乳腺は 乳腺胞(lobule)→ 乳管 → 乳頭 という階層構造を持ちます。母体血液は乳腺胞の周囲に張り巡らされた毛細血管から、乳腺上皮細胞 を介して乳汁へ成分が移行します。
| 段階 | 場所 | 役割 |
|---|---|---|
| 合成 | 乳腺上皮細胞 | タンパク質・脂質・乳糖 の合成 |
| 選択的取り込み | 毛細血管→上皮細胞 | 血液から特定成分を選択的に取り込み |
| 分泌 | 上皮細胞→乳腺腔 | 合成された母乳成分を腔内へ |
| 射乳 | オキシトシン作用 | 授乳刺激で乳管が収縮し乳汁排出 |
薬剤が血液から母乳へ移る経路は5つあります。薬剤特性によって主経路が異なる ため、これを知ると移行量予測が立ちます。
| 経路 | 機序 | 適用薬剤 |
|---|---|---|
| ① 単純拡散 | 濃度勾配で受動的に通過 | 脂溶性が高く小分子の薬剤(多数派) |
| ② 細胞間隙 | 細胞と細胞の隙間を通過 | 初乳期に多い(タイトジャンクション緩い) |
| ③ 能動輸送 | トランスポーター経由 | イオン化薬・栄養素 |
| ④ 受容体介在 | 受容体結合→エンドサイトーシス | 免疫グロブリン・大分子 |
| ⑤ イオントラップ | 母乳のpHでイオン化→トラップ | 弱塩基性薬剤(母乳が血漿より弱酸性) |
母乳のpHは 約7.2(血漿は7.4) と、わずかに酸性側です。弱塩基性薬剤(多くの精神薬・抗ヒスタミン薬等)は、母乳側でイオン化されてトラップされ、濃縮されやすい。これがM/P比>1.0の薬剤がある理由です。

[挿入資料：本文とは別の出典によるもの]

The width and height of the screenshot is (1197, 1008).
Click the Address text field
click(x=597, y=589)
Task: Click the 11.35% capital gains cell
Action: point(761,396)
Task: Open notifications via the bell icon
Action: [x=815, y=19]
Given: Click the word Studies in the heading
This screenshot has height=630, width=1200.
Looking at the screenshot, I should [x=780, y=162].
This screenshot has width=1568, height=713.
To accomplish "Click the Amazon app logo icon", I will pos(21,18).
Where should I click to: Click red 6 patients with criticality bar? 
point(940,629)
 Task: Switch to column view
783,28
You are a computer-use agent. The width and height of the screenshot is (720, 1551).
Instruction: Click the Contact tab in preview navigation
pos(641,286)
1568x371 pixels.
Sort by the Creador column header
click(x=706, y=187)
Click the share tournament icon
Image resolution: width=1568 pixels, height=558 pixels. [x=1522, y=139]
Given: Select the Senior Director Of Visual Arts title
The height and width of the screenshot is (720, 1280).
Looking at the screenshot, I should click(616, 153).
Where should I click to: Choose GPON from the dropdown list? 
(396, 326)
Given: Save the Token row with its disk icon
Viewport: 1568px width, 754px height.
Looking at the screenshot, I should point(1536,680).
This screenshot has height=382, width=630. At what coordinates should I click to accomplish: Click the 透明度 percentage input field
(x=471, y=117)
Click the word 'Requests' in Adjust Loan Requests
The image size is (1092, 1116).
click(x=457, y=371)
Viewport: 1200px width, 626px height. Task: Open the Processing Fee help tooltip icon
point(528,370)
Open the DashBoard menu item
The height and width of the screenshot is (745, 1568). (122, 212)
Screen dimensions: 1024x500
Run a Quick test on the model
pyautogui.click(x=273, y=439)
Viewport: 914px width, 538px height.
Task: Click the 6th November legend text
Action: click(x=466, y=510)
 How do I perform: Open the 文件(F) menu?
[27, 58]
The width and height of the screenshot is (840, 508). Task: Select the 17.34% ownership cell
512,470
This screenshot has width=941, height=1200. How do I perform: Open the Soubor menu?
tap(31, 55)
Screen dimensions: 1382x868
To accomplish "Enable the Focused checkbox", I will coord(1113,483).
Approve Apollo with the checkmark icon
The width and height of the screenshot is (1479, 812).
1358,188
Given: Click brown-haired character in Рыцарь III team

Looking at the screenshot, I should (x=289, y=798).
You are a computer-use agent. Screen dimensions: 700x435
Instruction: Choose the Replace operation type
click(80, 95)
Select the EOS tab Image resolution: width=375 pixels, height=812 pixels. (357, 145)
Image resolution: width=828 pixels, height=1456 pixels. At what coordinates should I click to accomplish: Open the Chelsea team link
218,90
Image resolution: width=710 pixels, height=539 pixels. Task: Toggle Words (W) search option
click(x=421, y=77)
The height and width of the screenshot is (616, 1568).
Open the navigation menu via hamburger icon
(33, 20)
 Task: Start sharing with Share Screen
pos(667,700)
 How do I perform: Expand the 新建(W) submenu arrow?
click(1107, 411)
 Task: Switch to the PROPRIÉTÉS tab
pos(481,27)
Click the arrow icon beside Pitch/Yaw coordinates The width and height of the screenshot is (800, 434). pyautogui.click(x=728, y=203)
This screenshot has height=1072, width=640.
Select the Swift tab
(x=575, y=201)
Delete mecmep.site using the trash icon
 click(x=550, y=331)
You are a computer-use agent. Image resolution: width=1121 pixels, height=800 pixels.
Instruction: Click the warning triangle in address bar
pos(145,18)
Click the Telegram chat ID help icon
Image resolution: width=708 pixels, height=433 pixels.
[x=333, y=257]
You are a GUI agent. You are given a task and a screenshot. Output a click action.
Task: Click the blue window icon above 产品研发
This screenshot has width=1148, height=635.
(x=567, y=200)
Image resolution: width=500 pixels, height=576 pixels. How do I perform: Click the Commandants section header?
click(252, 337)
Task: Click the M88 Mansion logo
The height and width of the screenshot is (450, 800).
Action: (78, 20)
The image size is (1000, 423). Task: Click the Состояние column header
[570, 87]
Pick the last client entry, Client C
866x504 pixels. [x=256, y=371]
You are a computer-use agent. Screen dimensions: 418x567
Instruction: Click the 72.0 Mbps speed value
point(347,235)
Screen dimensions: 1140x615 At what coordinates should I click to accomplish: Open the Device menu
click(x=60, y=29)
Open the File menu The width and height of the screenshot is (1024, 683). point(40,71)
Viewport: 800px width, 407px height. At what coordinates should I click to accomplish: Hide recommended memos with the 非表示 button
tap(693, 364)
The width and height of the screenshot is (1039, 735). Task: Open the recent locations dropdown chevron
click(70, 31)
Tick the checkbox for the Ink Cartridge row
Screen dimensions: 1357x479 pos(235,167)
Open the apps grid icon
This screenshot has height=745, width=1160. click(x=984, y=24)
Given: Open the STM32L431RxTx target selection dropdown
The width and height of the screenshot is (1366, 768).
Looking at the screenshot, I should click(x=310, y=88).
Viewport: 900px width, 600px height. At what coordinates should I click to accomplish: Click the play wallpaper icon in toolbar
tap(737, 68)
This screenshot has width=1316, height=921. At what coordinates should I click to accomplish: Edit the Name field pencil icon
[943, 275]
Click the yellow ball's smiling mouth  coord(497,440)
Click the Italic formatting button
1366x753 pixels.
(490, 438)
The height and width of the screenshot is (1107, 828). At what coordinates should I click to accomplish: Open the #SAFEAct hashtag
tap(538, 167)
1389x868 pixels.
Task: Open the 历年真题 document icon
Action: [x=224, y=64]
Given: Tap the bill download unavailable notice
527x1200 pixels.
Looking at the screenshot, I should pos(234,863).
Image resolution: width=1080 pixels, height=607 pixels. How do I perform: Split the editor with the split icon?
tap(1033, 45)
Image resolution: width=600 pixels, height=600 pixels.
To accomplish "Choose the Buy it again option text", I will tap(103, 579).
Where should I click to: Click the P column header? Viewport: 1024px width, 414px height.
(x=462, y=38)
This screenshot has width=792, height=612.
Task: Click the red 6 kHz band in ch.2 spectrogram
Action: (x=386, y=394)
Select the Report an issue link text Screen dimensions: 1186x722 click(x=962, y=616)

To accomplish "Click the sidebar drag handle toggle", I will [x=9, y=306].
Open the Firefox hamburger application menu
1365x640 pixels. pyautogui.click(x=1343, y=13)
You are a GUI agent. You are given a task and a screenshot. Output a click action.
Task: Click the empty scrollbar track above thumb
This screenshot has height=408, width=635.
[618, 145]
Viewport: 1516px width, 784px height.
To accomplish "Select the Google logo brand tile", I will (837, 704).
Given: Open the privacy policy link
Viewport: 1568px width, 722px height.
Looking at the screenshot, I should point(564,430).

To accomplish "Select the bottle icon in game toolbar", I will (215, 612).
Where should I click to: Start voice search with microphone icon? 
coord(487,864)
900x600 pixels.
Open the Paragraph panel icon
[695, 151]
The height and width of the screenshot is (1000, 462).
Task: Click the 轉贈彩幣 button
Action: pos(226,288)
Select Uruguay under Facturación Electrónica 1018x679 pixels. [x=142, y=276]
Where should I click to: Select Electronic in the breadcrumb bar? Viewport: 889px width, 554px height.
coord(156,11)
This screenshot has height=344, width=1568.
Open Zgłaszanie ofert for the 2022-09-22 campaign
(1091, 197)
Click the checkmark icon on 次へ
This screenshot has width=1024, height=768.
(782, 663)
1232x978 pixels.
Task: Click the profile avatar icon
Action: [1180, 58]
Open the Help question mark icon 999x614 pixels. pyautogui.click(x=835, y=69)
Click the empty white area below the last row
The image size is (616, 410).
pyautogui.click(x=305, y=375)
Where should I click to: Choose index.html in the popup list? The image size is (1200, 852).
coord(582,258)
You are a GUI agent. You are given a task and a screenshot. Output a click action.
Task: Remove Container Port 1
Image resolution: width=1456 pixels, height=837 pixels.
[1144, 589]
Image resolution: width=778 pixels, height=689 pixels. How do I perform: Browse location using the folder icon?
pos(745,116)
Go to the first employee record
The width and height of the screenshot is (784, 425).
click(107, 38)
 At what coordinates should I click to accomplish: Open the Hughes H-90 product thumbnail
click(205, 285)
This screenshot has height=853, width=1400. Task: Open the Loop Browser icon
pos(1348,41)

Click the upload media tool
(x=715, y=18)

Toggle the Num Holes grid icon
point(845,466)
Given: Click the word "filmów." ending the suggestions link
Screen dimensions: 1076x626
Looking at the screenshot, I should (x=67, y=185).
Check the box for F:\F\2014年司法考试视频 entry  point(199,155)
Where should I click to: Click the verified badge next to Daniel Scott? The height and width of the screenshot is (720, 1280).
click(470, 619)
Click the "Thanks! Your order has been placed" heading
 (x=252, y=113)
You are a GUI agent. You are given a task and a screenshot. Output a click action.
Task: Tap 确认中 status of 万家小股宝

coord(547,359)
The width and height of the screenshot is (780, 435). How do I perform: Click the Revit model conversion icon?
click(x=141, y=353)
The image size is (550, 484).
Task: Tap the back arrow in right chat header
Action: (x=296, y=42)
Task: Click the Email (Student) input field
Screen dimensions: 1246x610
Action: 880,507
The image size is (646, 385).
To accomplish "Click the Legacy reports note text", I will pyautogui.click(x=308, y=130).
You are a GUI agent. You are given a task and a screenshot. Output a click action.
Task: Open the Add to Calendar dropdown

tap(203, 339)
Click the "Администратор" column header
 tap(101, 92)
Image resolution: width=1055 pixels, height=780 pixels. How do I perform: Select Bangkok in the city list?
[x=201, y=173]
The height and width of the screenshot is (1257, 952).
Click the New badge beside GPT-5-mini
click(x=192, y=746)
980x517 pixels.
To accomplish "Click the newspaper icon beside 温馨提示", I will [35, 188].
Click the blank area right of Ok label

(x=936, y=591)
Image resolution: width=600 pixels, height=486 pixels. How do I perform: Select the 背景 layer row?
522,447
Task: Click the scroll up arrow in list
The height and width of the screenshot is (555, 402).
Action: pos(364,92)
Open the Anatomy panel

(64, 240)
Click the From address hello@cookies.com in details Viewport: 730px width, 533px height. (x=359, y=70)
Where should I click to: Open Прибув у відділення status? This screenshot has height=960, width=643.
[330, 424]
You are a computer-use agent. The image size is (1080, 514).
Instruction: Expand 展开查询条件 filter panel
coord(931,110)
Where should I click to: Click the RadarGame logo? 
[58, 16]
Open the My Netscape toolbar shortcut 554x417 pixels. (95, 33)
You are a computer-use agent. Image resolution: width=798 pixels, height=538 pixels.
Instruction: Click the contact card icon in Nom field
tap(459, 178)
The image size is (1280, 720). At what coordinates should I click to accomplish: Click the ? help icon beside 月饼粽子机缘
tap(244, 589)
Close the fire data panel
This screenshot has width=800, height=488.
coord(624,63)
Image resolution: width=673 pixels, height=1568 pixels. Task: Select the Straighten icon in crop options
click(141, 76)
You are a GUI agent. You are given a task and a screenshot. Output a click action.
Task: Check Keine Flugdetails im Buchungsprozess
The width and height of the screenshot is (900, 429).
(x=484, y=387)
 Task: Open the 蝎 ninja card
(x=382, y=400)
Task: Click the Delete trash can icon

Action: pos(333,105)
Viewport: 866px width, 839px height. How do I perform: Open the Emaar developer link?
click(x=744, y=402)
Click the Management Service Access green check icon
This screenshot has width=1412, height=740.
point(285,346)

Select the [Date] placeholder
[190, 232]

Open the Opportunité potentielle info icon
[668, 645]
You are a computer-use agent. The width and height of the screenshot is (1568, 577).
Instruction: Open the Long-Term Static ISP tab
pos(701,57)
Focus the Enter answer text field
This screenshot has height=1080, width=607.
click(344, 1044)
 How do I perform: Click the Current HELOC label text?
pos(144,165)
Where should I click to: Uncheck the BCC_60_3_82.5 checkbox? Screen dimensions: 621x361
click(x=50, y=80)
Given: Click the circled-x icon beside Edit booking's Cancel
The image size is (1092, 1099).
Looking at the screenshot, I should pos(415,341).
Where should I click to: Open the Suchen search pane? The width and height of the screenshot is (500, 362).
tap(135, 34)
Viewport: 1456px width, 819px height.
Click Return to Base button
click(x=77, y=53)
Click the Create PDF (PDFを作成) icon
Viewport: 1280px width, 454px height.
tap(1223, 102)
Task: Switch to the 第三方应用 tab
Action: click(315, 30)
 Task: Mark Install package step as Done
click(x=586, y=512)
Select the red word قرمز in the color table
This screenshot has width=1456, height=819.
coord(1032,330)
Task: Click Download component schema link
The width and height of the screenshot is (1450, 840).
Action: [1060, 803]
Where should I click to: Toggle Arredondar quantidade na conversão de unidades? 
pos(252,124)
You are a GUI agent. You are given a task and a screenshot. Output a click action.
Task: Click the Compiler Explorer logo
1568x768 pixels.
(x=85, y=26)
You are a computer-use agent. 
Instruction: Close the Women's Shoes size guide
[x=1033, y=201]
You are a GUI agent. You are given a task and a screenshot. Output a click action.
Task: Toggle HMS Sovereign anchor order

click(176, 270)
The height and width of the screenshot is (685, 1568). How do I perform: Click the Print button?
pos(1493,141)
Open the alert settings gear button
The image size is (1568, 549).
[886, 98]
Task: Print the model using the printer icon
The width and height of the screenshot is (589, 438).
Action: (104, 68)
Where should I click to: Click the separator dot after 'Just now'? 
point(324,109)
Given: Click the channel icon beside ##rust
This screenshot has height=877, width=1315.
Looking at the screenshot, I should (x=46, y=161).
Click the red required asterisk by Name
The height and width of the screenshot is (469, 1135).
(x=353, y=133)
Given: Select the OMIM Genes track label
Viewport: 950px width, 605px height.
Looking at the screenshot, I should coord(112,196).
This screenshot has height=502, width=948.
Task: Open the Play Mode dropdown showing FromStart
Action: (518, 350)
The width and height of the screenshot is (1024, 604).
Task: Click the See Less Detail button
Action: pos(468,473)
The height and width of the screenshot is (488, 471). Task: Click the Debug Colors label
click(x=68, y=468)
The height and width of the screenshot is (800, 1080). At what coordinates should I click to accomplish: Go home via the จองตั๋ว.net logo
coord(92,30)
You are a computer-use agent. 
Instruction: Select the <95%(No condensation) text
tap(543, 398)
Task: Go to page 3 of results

母乳の組成と移行量は、授乳期の時期で大きく変わります。これを知らずに「妊婦と同じ評価」をすると判断を誤ります。
| 時期 | 期間 | 特徴 | 薬剤移行 |
|---|---|---|---|
| 初乳 | 産後〜5日 | 少量・濃厚・免疫成分多・IgA豊富 | 細胞間隙が緩く移行↑。だが量が少ない |
| 移行乳 | 5-14日 | 量増加・成分変化 | 徐々に細胞間隙引き締まり移行↓ |
| 成乳 | 14日〜 | 安定。約600-900 mL/日 | 多くの薬剤は 移行少・RID基準で評価 |
新生児期の数日間は 「細胞間隙経路」 が広いため移行が増えますが、1日哺乳量自体が少ない ため、絶対曝露量は小さい。成乳期に入れば、ほとんどの薬は問題なし。
薬剤を服用してから母乳に出る濃度は 時間とともに変動 します。授乳タイミングの工夫 でさらに曝露量を減らせます。
服用後 30分〜2時間 で母乳濃度ピーク → その後 半減期に応じて減衰
ただし 「赤ちゃんが欲しがった時に飲ませる」 という母乳育児の基本を歪めるまでのタイミング指導は、QOL悪化を招きます。RID<10%の薬なら 「タイミング気にせず通常通り」 が原則です。